Share via


Return Data From HTML Table But Only Certain Fields

Question

Monday, December 10, 2018 2:43 PM

Hypothetical data below - let's say that my HTML table looks like below, how could I use C# to only return the first two columns of data for each row in the table?

<h4><span id="UserInfo"></span><span class="mw-headline" id="User Info">Information</span></h4>
<table>
<tbody><tr>
<th>User ID</th>
<th>User Name</th>
<th>Phone</th>
<th>State</th>
<th>Zip</th></tr>
<tr>
<td>abcd</td>
<td>alpha beta charlie delta</td>
<td>5555555555</td>
<td>NY</td>
<td>00000</td>
<tr>
<td>abc</td>
<td>alpha beta charlie</td>
<td>1111111111</td>
<td>NY</td>
<td>00000</td>
<tr>
<td>ab</td>
<td>alpha beta</td>
<td>2222222222</td>
<td>NY</td>
<td>00000</td>>
</tbody>
</table>

All replies (6)

Monday, December 10, 2018 2:52 PM

Hypothetical data below - let's say that my HTML table looks like below, how could I use C# to only return the first two columns of data for each row in the table?

<h4><span id="UserInfo"></span><span class="mw-headline" id="User Info">Information</span></h4>
<table>
<tbody><tr>
<th>User ID</th>
<th>User Name</th>
<th>Phone</th>
<th>State</th>
<th>Zip</th></tr>
<tr>
<td>abcd</td>
<td>alpha beta charlie delta</td>
<td>5555555555</td>
<td>NY</td>
<td>00000</td>
<tr>
<td>abc</td>
<td>alpha beta charlie</td>
<td>1111111111</td>
<td>NY</td>
<td>00000</td>
<tr>
<td>ab</td>
<td>alpha beta</td>
<td>2222222222</td>
<td>NY</td>
<td>00000</td>>
</tbody>
</table>

The question is too vague to answer.  You're showing HTML which is client code but asking about C# which runs on a web server.  

If this is a query question then can you tell us what data access you are using?  Are you using Entity Framework or ADO.NET?  Where does the data come from?

If you are asking how to render dynamic HTML from the server then we need to know what kind of application you are building; Web Forms, MVC, Razor Pages?

It is also possible to affect the HTML using JavaScript.


Monday, December 10, 2018 2:57 PM

This is how data is displaying on a web page when I view the page source.

I am wanting to use C# to "query" the page and return only the first two columns rom the table.


Monday, December 10, 2018 3:05 PM

This is how data is displaying on a web page when I view the page source.

I am wanting to use C# to "query" the page and return only the first two columns rom the table.

You have not answered any of the clarifying questions so I'm not sure how to provide assistance.  Is there anyway you can show the current C# code?


Monday, December 10, 2018 4:14 PM

If you want to use C# to parse HTML, you should look at the HtmlAgiltyPack or AngleSharp libraries: 


Monday, December 10, 2018 10:17 PM

Precisely, what is it that you cannot do?  Do you know how to get the text of the page into a c# string?  Do you know how to find elements within the html string?  Is the sample the result of a GET or a POST?  Do you know how to make the request?  Will the real html  have the sorts of syntax errors that your sample shows?  Be prepared for a lot of difficulty if that is the case.
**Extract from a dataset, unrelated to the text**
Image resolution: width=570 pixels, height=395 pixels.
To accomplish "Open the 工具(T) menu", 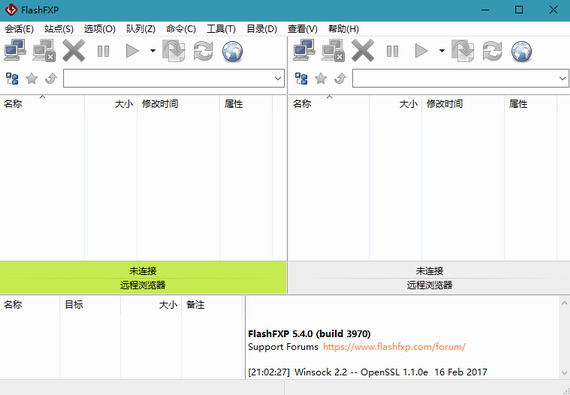I will click(221, 29).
What data structure do you want the answer in?  

Show whatever code you have so far and tell us what result you want.

I generally use linq-to-xml (Eg Beth Massi article ) but, I believe, the agility pack is far superior at handling mal-formed html like your sample.


Tuesday, December 11, 2018 4:37 AM

Hi ManderinViolin12,

If you want to only show the first columns of the table using c#, you could use xml api.

Below is my code.

protected void Page_Load(object sender, EventArgs e)
        {
             //clear all the other content
            Response.Clear();
          
            XmlDocument file = new XmlDocument();
            //load the html file, please path your own path
            file.Load(Server.MapPath("/FileDemo/table.html"));
                      //get the tbody element
            XmlNode node= file.GetElementsByTagName("tbody")[0];
            
            //loop through all the tr elements
            foreach ( XmlNode tr in node.ChildNodes)
            {
                //remove the last three columns
                //because every time one element is removed,length of ChildNodes will be reduced by one, so 
                //the index is always 2 instead 2,3,4
                tr.RemoveChild(tr.ChildNodes[2]);

                tr.RemoveChild(tr.ChildNodes[2]);
                tr.RemoveChild(tr.ChildNodes[2]);
              
            }
           
             Response.Write(file.InnerXml);
            //remove other content
            Response.End();
       
        }

The result.

Best regards,

Ackerly Xu